• **EXERCISE PROMPT**: Work through the material beneath and count the lines that include "computer"; the answer is that number alone.

• **PROVIDED MATERIAL**:
******
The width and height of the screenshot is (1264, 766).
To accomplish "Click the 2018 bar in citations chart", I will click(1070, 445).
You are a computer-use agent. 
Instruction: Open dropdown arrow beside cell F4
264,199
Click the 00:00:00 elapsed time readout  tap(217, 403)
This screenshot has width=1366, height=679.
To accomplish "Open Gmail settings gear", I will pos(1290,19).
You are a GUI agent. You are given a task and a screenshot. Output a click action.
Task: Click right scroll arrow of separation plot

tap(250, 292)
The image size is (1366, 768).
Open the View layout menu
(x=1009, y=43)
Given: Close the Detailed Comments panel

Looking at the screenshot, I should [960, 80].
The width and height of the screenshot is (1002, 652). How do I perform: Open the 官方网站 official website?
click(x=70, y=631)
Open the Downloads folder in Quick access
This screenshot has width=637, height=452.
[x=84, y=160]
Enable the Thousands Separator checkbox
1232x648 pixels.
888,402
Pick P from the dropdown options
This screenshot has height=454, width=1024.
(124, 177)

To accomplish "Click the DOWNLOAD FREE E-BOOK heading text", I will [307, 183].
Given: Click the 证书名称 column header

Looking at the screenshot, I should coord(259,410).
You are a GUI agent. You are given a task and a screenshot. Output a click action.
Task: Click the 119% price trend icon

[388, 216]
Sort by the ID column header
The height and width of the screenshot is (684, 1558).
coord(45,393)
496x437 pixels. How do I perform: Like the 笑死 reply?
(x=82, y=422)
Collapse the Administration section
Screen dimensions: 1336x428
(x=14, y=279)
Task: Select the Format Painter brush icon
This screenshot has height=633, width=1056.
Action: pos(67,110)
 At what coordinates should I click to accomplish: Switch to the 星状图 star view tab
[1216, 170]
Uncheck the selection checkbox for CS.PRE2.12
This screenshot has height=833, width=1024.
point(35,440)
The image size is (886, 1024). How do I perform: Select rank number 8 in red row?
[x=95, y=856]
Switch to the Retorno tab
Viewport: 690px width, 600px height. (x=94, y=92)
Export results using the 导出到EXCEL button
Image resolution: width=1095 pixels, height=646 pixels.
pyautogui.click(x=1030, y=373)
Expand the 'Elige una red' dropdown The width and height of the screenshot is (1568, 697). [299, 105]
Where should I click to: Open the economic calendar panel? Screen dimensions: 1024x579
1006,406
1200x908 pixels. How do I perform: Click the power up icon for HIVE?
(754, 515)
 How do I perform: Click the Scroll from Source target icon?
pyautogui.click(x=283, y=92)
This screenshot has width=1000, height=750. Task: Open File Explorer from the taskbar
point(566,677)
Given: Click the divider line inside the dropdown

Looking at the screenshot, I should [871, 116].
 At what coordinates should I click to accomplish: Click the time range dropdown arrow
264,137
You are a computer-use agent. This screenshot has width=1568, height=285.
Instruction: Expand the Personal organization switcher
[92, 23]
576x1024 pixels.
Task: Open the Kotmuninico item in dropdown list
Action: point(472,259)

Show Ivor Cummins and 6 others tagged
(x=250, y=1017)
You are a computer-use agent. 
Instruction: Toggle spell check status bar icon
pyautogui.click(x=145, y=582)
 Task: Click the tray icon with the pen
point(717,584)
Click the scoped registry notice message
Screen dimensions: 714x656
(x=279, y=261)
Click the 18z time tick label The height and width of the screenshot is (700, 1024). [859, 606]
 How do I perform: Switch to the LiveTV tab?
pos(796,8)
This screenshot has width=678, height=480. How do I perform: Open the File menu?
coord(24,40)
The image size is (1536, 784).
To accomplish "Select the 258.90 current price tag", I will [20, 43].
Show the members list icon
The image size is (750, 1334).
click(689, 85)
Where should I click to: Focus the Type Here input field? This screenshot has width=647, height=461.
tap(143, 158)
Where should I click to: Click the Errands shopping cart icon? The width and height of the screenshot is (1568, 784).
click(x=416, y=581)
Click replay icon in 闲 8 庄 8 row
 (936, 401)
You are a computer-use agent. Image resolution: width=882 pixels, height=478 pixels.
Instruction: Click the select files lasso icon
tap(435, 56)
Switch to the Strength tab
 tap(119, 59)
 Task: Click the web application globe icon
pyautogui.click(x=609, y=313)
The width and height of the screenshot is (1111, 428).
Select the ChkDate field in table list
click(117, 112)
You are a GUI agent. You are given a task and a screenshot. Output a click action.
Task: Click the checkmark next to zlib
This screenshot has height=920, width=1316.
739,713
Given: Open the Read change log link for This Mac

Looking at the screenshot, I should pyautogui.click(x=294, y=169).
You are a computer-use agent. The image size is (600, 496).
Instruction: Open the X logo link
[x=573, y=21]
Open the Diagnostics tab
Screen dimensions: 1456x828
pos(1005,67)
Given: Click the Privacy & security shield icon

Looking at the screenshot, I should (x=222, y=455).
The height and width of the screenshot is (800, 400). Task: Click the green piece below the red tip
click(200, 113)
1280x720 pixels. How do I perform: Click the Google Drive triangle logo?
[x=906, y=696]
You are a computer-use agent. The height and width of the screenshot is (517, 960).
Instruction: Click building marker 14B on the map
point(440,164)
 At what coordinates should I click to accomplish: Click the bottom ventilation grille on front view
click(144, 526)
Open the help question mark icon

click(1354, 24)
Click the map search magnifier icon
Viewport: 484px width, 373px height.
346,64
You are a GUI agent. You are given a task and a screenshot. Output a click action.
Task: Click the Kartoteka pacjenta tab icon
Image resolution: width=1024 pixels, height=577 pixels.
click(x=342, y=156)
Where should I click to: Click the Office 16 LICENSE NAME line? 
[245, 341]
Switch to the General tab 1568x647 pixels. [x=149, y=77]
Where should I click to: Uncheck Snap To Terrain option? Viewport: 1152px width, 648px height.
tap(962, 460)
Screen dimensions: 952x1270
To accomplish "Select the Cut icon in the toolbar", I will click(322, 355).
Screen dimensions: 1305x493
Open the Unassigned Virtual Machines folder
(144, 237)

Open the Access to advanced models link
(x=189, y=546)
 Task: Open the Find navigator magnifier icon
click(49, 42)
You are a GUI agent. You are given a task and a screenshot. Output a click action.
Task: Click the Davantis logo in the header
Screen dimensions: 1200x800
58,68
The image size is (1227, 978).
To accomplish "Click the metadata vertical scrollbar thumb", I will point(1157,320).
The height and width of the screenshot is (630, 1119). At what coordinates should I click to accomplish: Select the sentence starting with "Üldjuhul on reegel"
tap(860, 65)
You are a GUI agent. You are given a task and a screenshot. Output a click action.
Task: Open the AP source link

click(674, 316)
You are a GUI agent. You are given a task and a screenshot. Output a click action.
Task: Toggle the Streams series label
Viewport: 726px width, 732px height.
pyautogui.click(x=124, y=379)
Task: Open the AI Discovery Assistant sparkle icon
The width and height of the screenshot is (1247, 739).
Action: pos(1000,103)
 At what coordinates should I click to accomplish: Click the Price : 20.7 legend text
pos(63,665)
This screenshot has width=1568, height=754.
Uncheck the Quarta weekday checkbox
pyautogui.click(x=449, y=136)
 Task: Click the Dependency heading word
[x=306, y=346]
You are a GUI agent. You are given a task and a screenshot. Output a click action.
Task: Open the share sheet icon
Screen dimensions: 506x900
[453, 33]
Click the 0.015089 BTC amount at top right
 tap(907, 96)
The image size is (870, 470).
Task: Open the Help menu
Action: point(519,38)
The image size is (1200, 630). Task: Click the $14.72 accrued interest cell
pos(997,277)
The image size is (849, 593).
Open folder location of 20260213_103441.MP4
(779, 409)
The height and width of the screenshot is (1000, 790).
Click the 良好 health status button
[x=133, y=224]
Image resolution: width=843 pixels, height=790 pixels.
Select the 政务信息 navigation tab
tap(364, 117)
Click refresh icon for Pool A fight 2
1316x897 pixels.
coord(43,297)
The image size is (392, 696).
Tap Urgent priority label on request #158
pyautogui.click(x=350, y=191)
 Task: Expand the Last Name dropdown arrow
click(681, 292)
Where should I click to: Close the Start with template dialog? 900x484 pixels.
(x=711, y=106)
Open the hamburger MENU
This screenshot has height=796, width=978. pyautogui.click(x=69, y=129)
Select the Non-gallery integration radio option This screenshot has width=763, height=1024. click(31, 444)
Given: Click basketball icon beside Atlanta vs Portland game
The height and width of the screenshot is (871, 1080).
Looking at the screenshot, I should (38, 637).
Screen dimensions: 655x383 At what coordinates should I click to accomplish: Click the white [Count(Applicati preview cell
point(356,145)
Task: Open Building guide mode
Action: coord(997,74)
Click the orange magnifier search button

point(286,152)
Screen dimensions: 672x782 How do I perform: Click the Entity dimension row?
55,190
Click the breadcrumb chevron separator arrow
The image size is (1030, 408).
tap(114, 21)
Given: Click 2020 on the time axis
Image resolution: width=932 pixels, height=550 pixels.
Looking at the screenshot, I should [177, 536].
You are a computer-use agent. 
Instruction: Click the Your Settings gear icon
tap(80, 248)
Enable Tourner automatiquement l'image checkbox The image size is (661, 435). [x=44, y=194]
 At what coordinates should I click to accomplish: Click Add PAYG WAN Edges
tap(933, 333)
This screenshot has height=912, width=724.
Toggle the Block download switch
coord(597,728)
******
• **RESULT OF THE TASK**: 7